What is being asked:
Quote the epoll patch review below from "It is a 3 in" up to and including "mean to do.".

It is a 3 in a scale of 5. The reason the patch is HUGE is because the
epoll ->poll() code now has to perform an operation similar to what was
performing in epoll_wait(), and under the same constraints (check out for
recursions and too long nesting chains) that were checked in the wakeups.
So instead of duplicating the code, I made the two core operations such
that they get a function pointer for the core operation they have to
perform. That required some code movement.
> Please use checkpatch? The patch attempts to add a large amount of
> crap, must notably lots of lines which for some reason start with
> space-space-tab-tab-tab. I doubt if you meant to do that (editor brain
> damage), and checkpatch's main purpose is to tell you about things
> which you didn't mean to do.
I know why. Don't ask :)
> > +{
> > + int error, pwake = 0;
> > + unsigned long flags;
> > + struct epitem *epi, *nepi;
> > + struct list_head txlist;
> > +
> > + INIT_LIST_HEAD(&txlist);
>
> Could use
>
> LIST_HEAD(tx_list);
ACK
> > + list_splice(&ep->rdllist, &txlist);
> > + INIT_LIST_HEAD(&ep->rdllist);
>
> list_splice_init()?
ACK
> Some places the code uses ep_is_linked(&ep->rdllist), other places it
> uses open-coded list_empty().
>
> ep_is_linked() is a fairly poor helper, really - it could be passed any
> list_head at all. I think that it would be better to do
>
> static inline int ep_is_linked(struct epitem *ep)
> {
> return !list_empty(&ep->rdllist);
> }
>
> and then use this consistently.
Seems they're used the same, but they aren't. There are two different
entities, even though characterized by the same structure. One are the
lists head itself (like ep->rdllist), that is a list, checked with list_empty,
the others are the elements chained to the list (like epi->rdllink),
checked with the helper.
> > + else
> > + /*
> > + * Item has been dropped into the ready list by the poll
> > + * callback, but it's not actually ready, as far as
> > + * caller requested events goes. We can remove it here.
> > + */
> > + list_del_init(&epi->rdllink);
>
> Please use braces around the comment and code when doing this.
> Otherwise readers can lose track of the fact that we're in a
> single-statement leg of an `if' here.
ACK
> > - } else {
> > + } else
> > /* We have to signal that an error occurred */
> > epi->nwait = -1;
> > - }
>
> Please put the braces back? The `if' clause has them, and most people
> prefer that the `else' clause have them too. Plus they nicely enclose
> the comment as well, as described above.

Recorded information:

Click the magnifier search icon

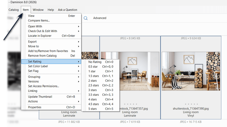click(86, 18)

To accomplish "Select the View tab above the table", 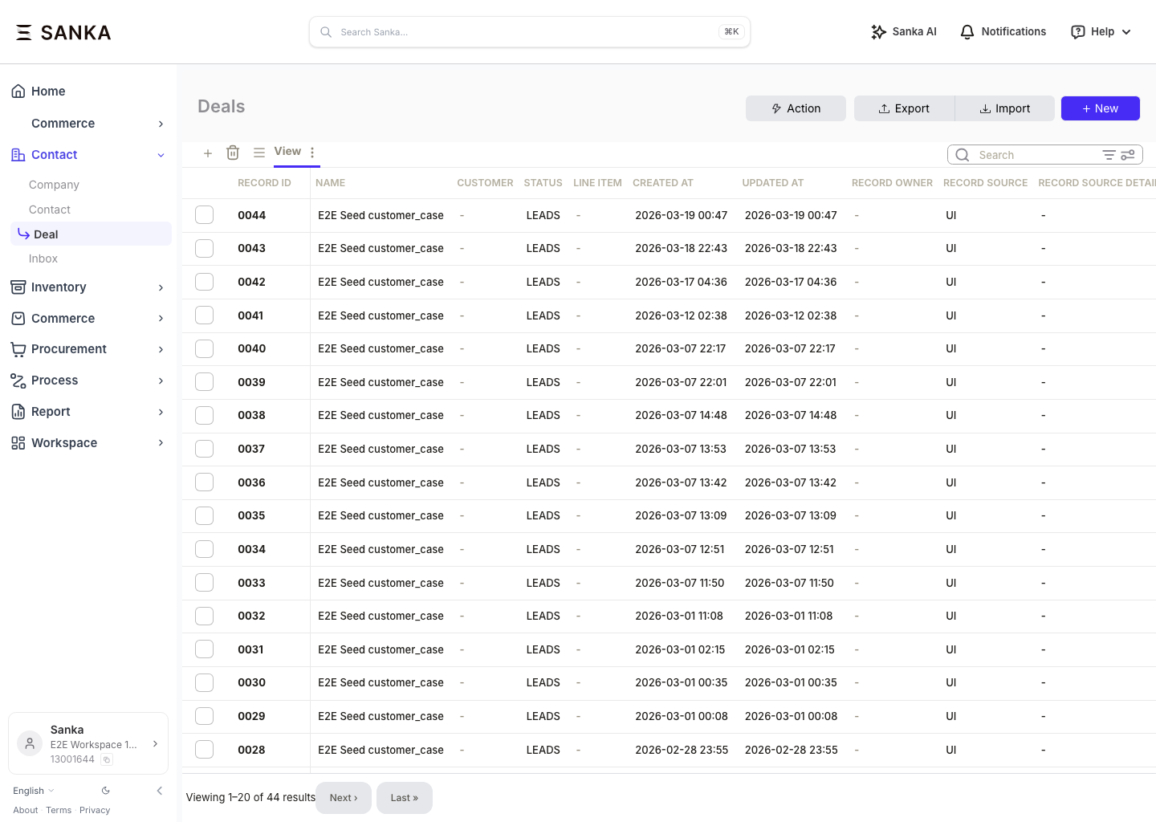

Problem solution:
It is a 3 in a scale of 5. The reason the patch is HUGE is because the
epoll ->poll() code now has to perform an operation similar to what was
performing in epoll_wait(), and under the same constraints (check out for
recursions and too long nesting chains) that were checked in the wakeups.
So instead of duplicating the code, I made the two core operations such
that they get a function pointer for the core operation they have to
perform. That required some code movement.
> Please use checkpatch? The patch attempts to add a large amount of
> crap, must notably lots of lines which for some reason start with
> space-space-tab-tab-tab. I doubt if you meant to do that (editor brain
> damage), and checkpatch's main purpose is to tell you about things
> which you didn't mean to do.